This issue also contains contributions from artists John Altoon, John Chamberlain, Jim Dine, Elsa Dorfman, Philip Guston, Robert Indiana, RB Kitaj, Franz Kline, Marisol, Dan Rice and Frank Stella. Seriously.
—KS

THANKS

 

Thanks to Michael Cross for finding Thanks at Serendipity for me. It’s an unusual volume; a hardcover book containing just two short poems (“Theresa’s Friends” and “Thanks") written for Theresa Turner, Creeley’s “’mentally retarded’” red-headed Irish housekeeper from childhood. The book contains two illustrations by Timothy Engelland, and was published simultaneously by The Deerfield Press in Massachusetts and The Gallery Press of Ireland in December, 1977. All were signed by Creeley.

Thanks

Here’s to Eddie—
not unsteady
when drunk,
just thoughtful.

Here’s to his mind
can remember
in the blur
his own forgotten line.

Or, too, lest
forgot, him in the traffic
at Cambridge, outside,
lurching, confident.

He told me later,
“I’m Catholic,
I’m queer,
I’m a poet.”

God bless him,
God love him,
I say,
praise him

who saves you time,
saves you money,
takes on the burden
of your own confessions.

And my thanks again
for the cigarettes
he gave me
someone else had left.

I won’t escape
his conversation
but will listen
as I’ve learned to,

and drink
and think again
with this dear man
of the true, the good, the dead.

—KS

PRESENCES: A TEXT FOR MARISOL


Of Presences, poet-critic John Yau wrote: “Published by a commercial press, Presences: A Text for Marisol (New York: Charles Scribners’ Sons, 1976), is a major, innovative accomplishment in the history of collaboration, as well as a book no other post-war American poet has come close to equaling. The tantamount contribution of the two collaborators is announced from the outset, both on the cover and on the spine:
In accordance with this equal billing, both Marisol and William Katz, the book’s designer, as well as friend of both sculptor and poet, have done much to establish an open-ended yet corresponding dialogue between the sixty-one back-and-white photographs and the thirty single-spaced pages. Because there is no index, and the book isn't paginated, the reader/viewer is not only invited to begin anywhere, but also there is the insistent sense that one can’t return to exactly where one was, because that would imply the sequence is a fixed narrative, which it isn’t.
—KS

HELLO


Robert Creeley’s Hello (Hawk Press, 1976) was designed and printed by Alan Loney in Taylors Mistake on an Arab treadle platen. The typefaces are Perpetua and Centaur; edition of 750 copies with 50 numbered and signed by Creeley. From the introduction:


Coming to New Zealand in our spring (your fall) of 1976 (momently to be my fiftieth year)—I knew, intuitively, a time in myself had come for change. I don’t mean simply clothes, or houses, or even cities or countries or habits. I mean, all of it—what it ever is or can be. No doubt one’s a poor tourist, so preoccupied—but one needs specific places for specific acts, and if the demand be that one step our into space, that life as we say we presume to live, then best it be a giant step, as far from what’s known as one can manage.

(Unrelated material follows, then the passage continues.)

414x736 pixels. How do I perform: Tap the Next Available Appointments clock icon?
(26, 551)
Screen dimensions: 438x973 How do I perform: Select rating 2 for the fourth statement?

Thank God you speak English, however—no American is quite that daring. My invitation to come was, in fact, from a dear fellow-poet, Alistair Paterson, and it was our common concern for what could be done with English language in New Zealand or American poems, that resulted in the divers lectures and readings I gave, either alone or in generous company, the length and breadth of your pleasant land.

But you know that, as I do—and what seems far more to the point is to cite, here, such senses of New Zealand as stay put for me. For example, the clouds of your country—especially Wellington—are so active and so lovely. I know the wind blows too, often harshly, but those clouds are such a cosmos of possibility. Then there’s New Zealand light—intense, clear, particularizing, ruthless, unlike any I’ve ever previously known. In my own concerns, it brought all things factually to stand in the light, and that’s where finally one wants to see them.
KS

IN LONDON


Creeley’s chapbook In London was printed by Andrew Hoyem and Robert Graborn in San Francisco in 1970. Edwin and Robert Grabhorn’s allusive typography (after Bruce Rogers) became a sensation in the Bay Area and beyond. When the elder brother retired from printing, the younger went into business with Hoyem, and for a few years produced books under the Grabhorn-Hoyem imprint. Creeley’s book was published by Anne Waldman and Lewis Warsh’s Angel Hair Books, which I usually associate with the mimeograph rather than the fancy deluxe editions that Hoyem went on to produce at his own Arion Press after he absorbed much of the Grabhorn Brothers' type, so to my mind, In London represents a fascinating moment where three generations (Grabhorn 70; Creeley 44; Hoyem 30; and Warsh & Waldman only in their mid-20s) of printers/publishers with very distinct values and approaches to publishing and design.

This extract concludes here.